Fixed and tidied `combinatorics.list_permutation` function #9

DanielSherlock · 2023-10-24T23:02:15Z

Hi, hope this is okay.

The problem

I noticed an error in the implementation of the combinatorics.list_permutation function, when provided with lists containing duplicate items. For example (printing each permutation on a new line):

// (Old behaviour)
// [1, 1, 2] |> list_permutation 
[1, 2]
[1, 2]
[2, 1]
[2, 1]

Clearly, none of those are permutations of [1, 1, 2]! It did work correctly when given lists with unique elements:

// [1, 1, 2] |> list.unique |> list_permutation 
[1, 2]
[2, 1]

The issue was the use of filter on line 357. This removed from the remaining list all duplicates of x, when it shouldn't have.

New behaviour

When fixing this, I considered two reasonable behaviours for list_permutations:

A: Treat duplicate elements as distinct for the purposes of permutations. For example, the list [1, 1] has two permutations... [1, 1] (the same way round) and [1, 1] (the other way round). With this behaviour all lists of the same length will have the same number of permutations, namely factorial(list.length(whichever_list)).
B: Treat duplicate elements as identical for the purposes of permutations. In this case, the list [1, 1] has only one permutation... itself. With this behaviour lists with duplicate elements will have fewer permutations than other lists of the same length.

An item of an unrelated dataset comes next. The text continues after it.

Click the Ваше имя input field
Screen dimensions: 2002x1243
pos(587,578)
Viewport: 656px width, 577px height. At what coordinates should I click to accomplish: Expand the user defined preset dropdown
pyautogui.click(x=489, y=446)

Both behaviours are plausibly useful. I have decided, for this pull request, to implement behaviour A. Partly because it was a simpler change to write, but also because I think it is slightly more versatile: if you need behaviour B it is as simple as calling the function with behaviour A, and then piping the result to list.unique:

// (New behaviour)
// [1, 1, 2] |> list_permutation
[1, 1, 2]
[1, 2, 1]
[1, 1, 2]
[1, 2, 1]
[2, 1, 1]
[2, 1, 1]

// (Simulating behaviour B)
// [1, 1, 2] |> list_permutation |> list.unique
[1, 1, 2]
[1, 2, 1]
[2, 1, 1]

To implement this new behaviour, I switched from filter to pop. This always removes exactly one instance of x, leaving its duplicates in the remainder of the list. One difficulty is that pop returns a result in case the element it's searching for isn't in the list. But it always will be (as x is drawn from the list in the line above), so we can be sure to get an Ok(...) and I use a let assert expression to destructure this.

This is not exactly the most efficient way to write this function, but it has the same performance as what was there before, and is fairly readable. I would be happy to write a more efficient version if needed.

Other changes

I made a few other code changes at the same time. These do not have any effect on the behaviour of the function.

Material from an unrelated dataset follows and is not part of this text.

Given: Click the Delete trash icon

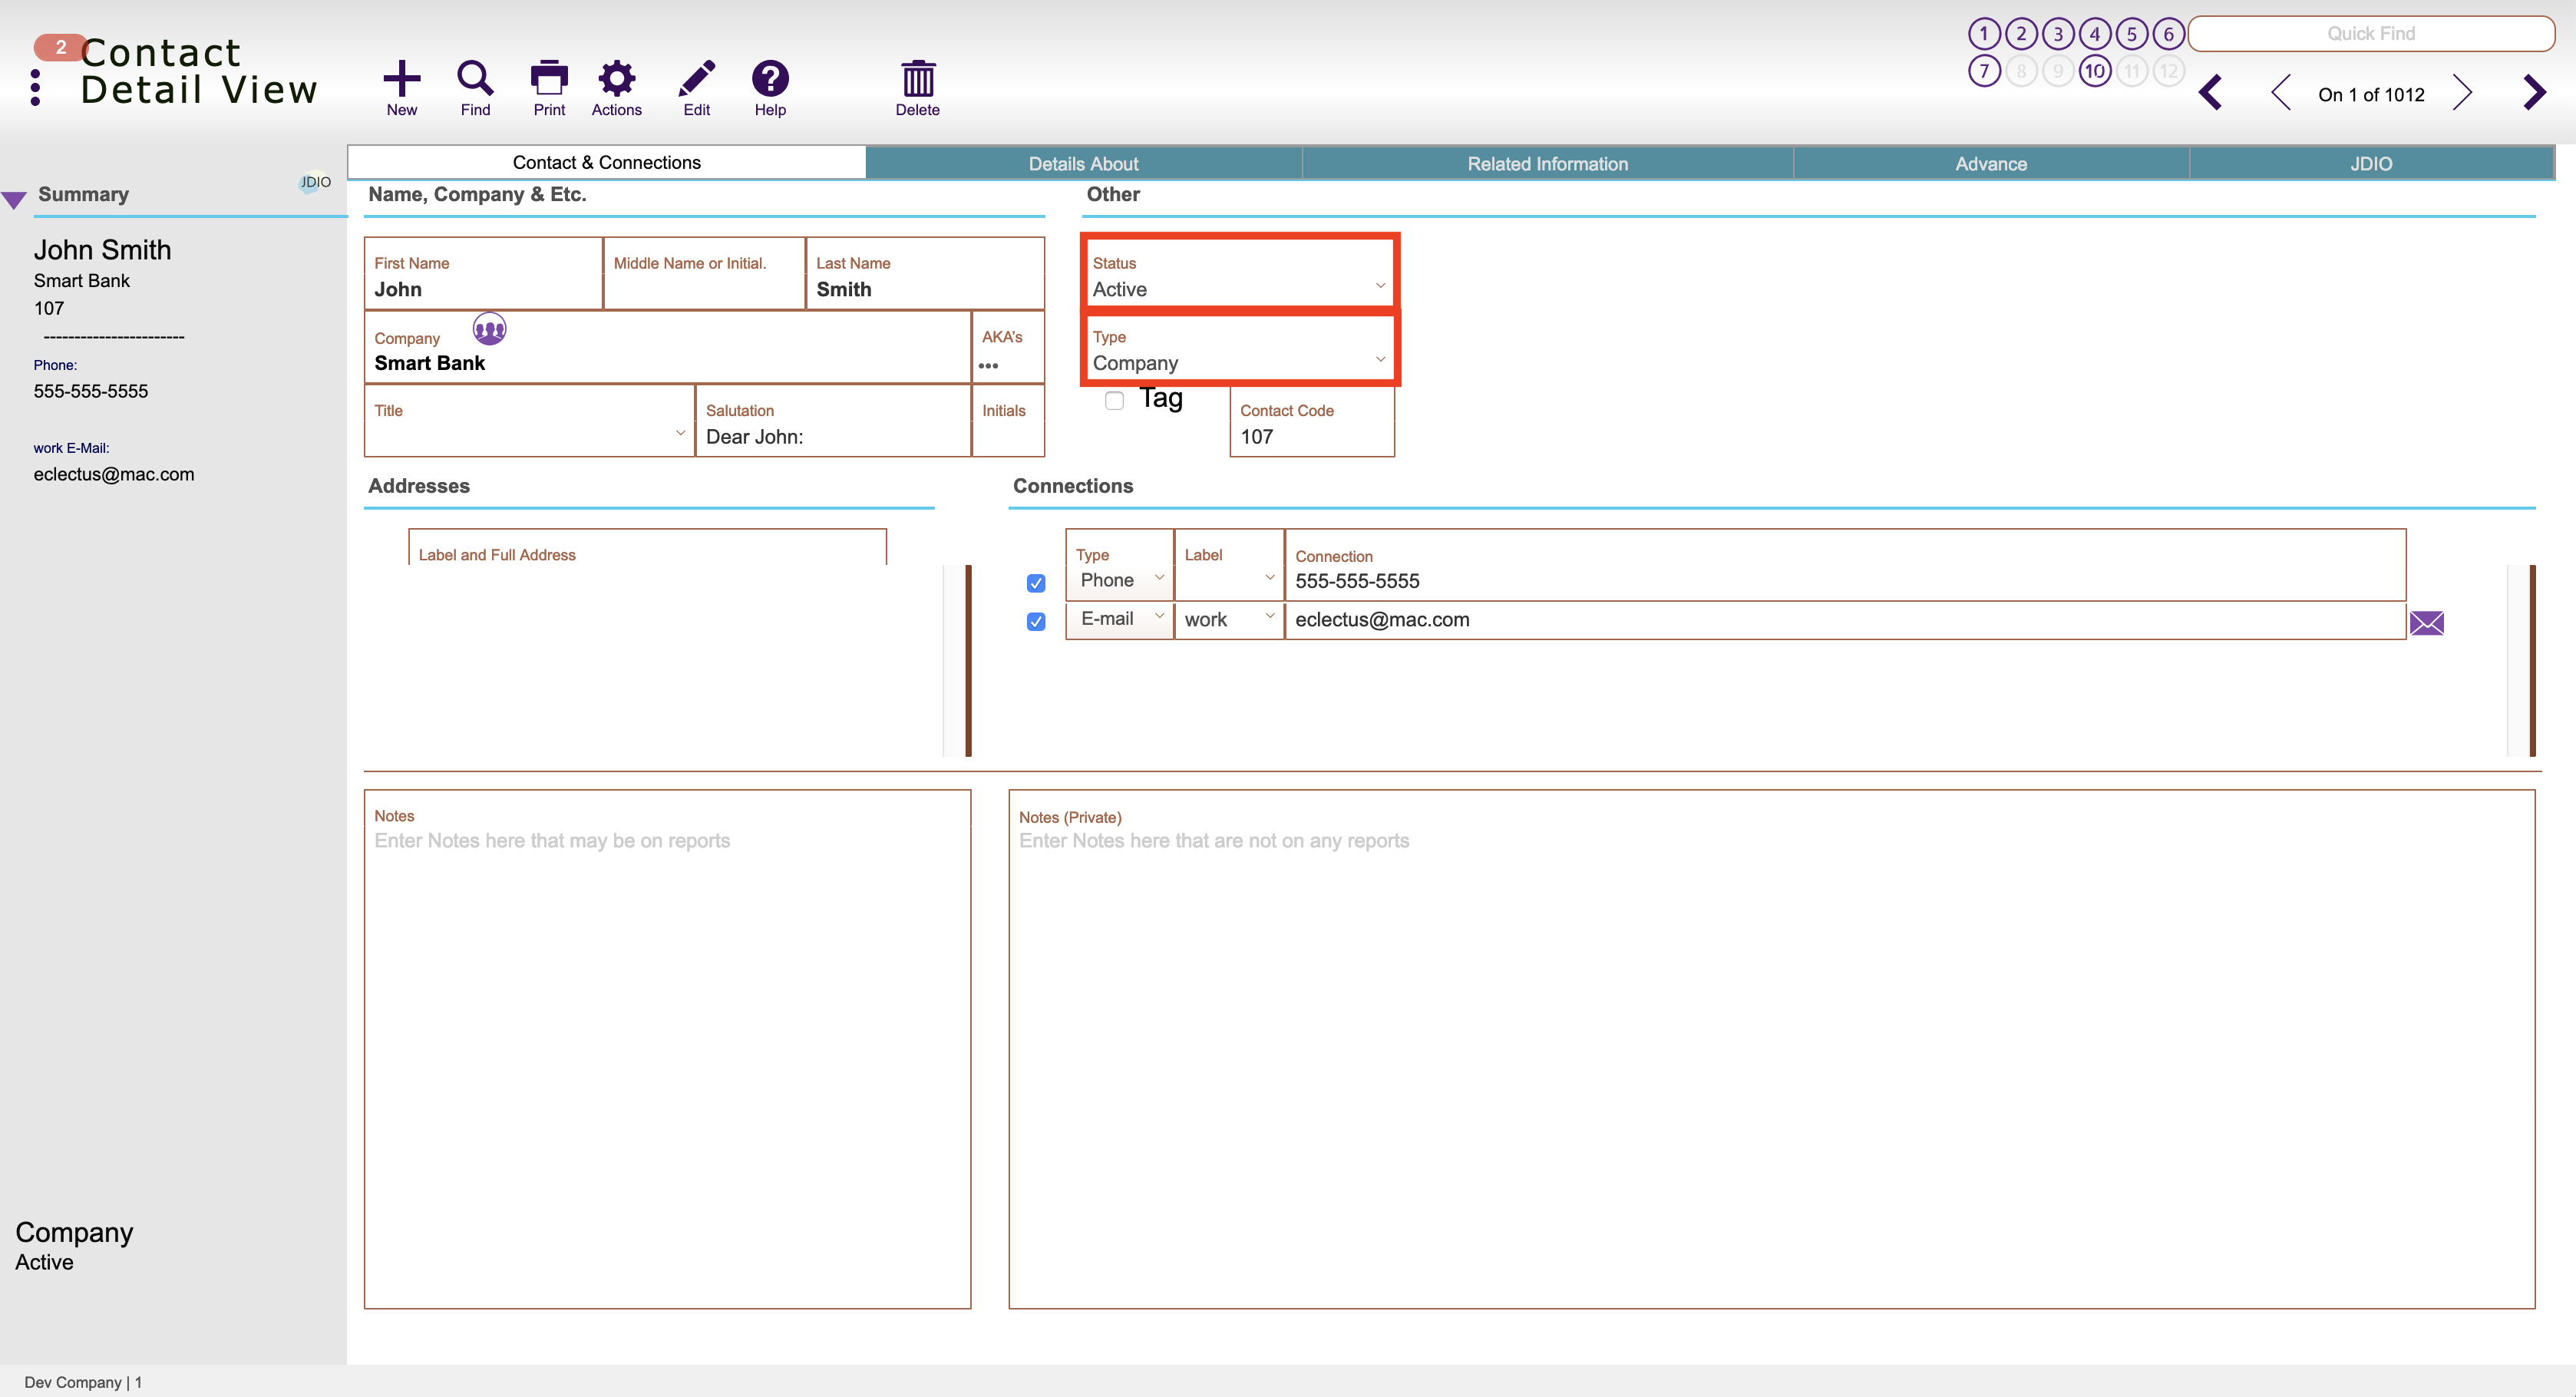Looking at the screenshot, I should click(917, 78).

I noticed we were using local definitions of flat_map and concat for the implementation of list_permutation (and nothing else). As these are standard library functions (in the list module, which we already import) we don't need to duplicate them locally, so I got rid of them.
I rewrote the call to flat_map on line 354 to use use. Personally, I find this more readable.

To do

I have not yet:

Added the above examples (or similar) as tests.
Updated the documentation to explain the behaviour with duplicates.

…r mistakenly shortens lists with duplicates

hayleigh-dot-dev · 2023-10-25T10:19:22Z

Hey Daniel thanks for this! I've converted the PR to draft, please can you address the todos (tests and docs).

I'll defer to @NicklasXYZ on whether this change is sensible but it seems reasonable to me. We could also consider making the behaviour configurable with a second parameter:

combinatorics.list_permutation([1, 1, 2], ignore_duplicates: False)
// [1, 1, 2]
// [1, 2, 1]
// [1, 1, 2]
// [1, 2, 1]
// [2, 1, 1]
// [2, 1, 1]

combinatorics.list_permutation([1, 1, 2], ignore_duplicates: True)
// [1, 1, 2]
// [1, 2, 1]
// [2, 1, 1]

This might make the implementation a bit clunkier but it would definitely be more performant than suggesting folks iterate the list again with list.unique. I don't feel super strongly about this - maybe we could wait and see if/when Gleam gets optional args.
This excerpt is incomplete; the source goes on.